MEDINA, Ohio - Don't think less of students in Frank Baluch's Precision Machining classes at the Medina County Career Center if they seem to be a bit spacey this week. Their heads might be a little above the clouds for good reason.
A locker they built frames for last year is scheduled to head out into space on Saturday, for use on the International Space Station.
And they recently completed work on a latch for another space station locker.
Even more exciting, they were given the honor of signing one of those lockers when Stacy Hale from NASA's Glenn Research Center in Cleveland visited their lab earlier this month.
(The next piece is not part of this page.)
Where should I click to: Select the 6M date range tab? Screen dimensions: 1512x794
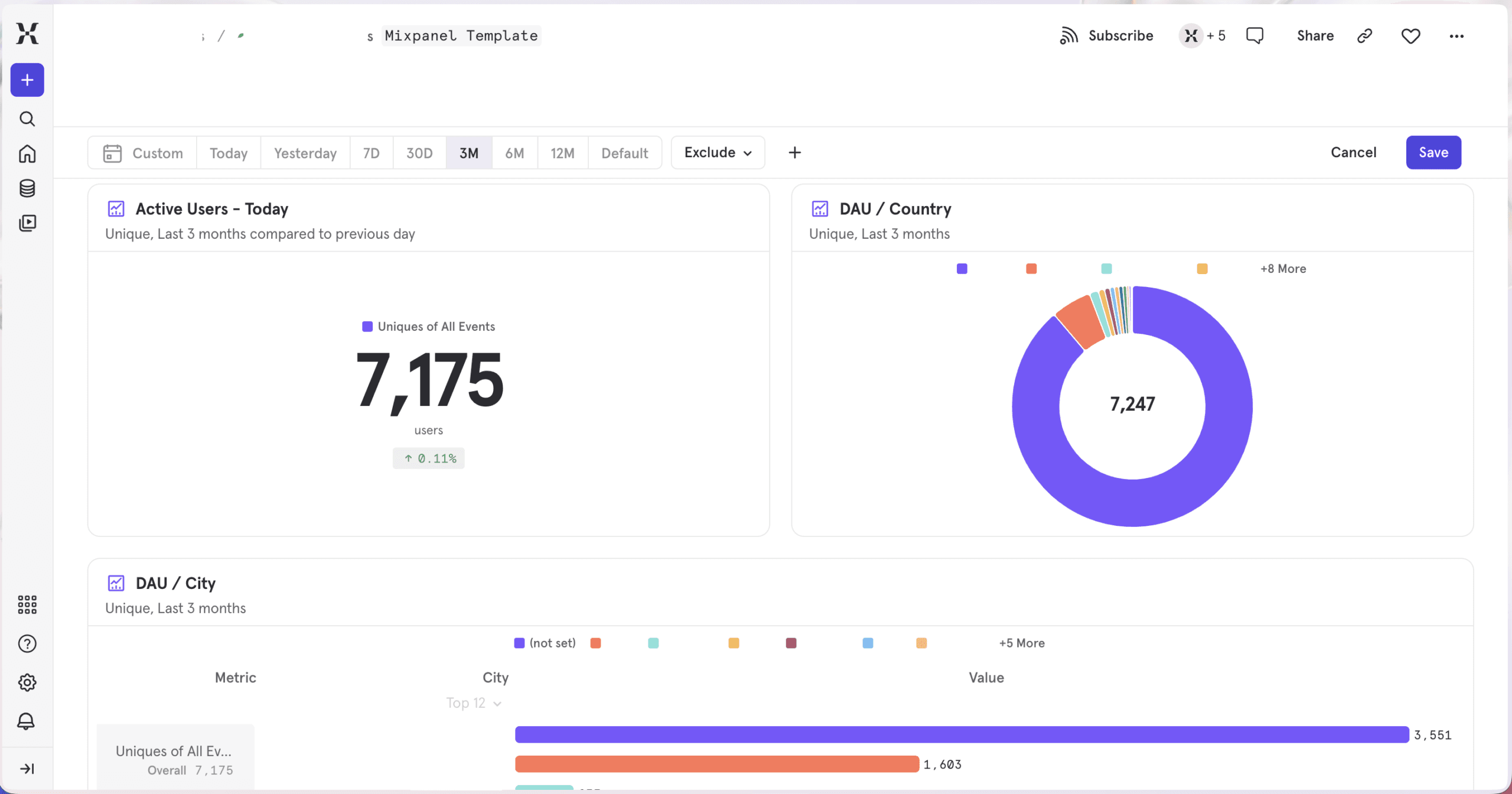(x=514, y=153)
"It's usually rare to get to sign a piece of the space station, even for NASA folk. It's a pretty big honor for them to get to send that up into space," Baluch said.Students in the Precision Machining Technology program at the Medina County Career Center have been working with NASA for the last three years to manufacture parts used aboard the International Space Station.Photo Courtesy of MCCC
The Career Center program began partnering with NASA a few years ago, after former student Adam Prante won a national competition and put the Precision Machining lab on NASA's radar.
"NASA was watching what our skills competitors did," Baluch said.
This was the third year that the Career Center was among high schools from across the United States to participate in manufacturing equipment for the space station.
"Each year, we try to produce a different part," Baluch said.
This year's part was a latch that holds the lockers shut.
Ten seniors and 16 juniors participate in the Precision Machining program. The juniors work on building conventional tools using manual machines.
"They build the hammers, fly bars and other tools for their tool boxes," Baluch said.
The seniors work with computer numerical control machines that allow them to use high-technology methods of manufacturing tools and parts.
Between junior and senior year, the students intern at local manufacturing companies, which often leads to early job placement in January of their senior year, he said.
"Six of our 10 seniors are out on early placement - and getting paid," Baluch said.
"It gets them prepared for the modern manufacturing industry," he said.
Baluch said precision machining is currently a high-demand career, as Baby Boomers begin to retire and new, modern manufacturing methods revitalize the industry.
He said his students are the kind of kids who enjoy working with their hands.
"When they get to take nothing and create something, that's really enticing for them," he said.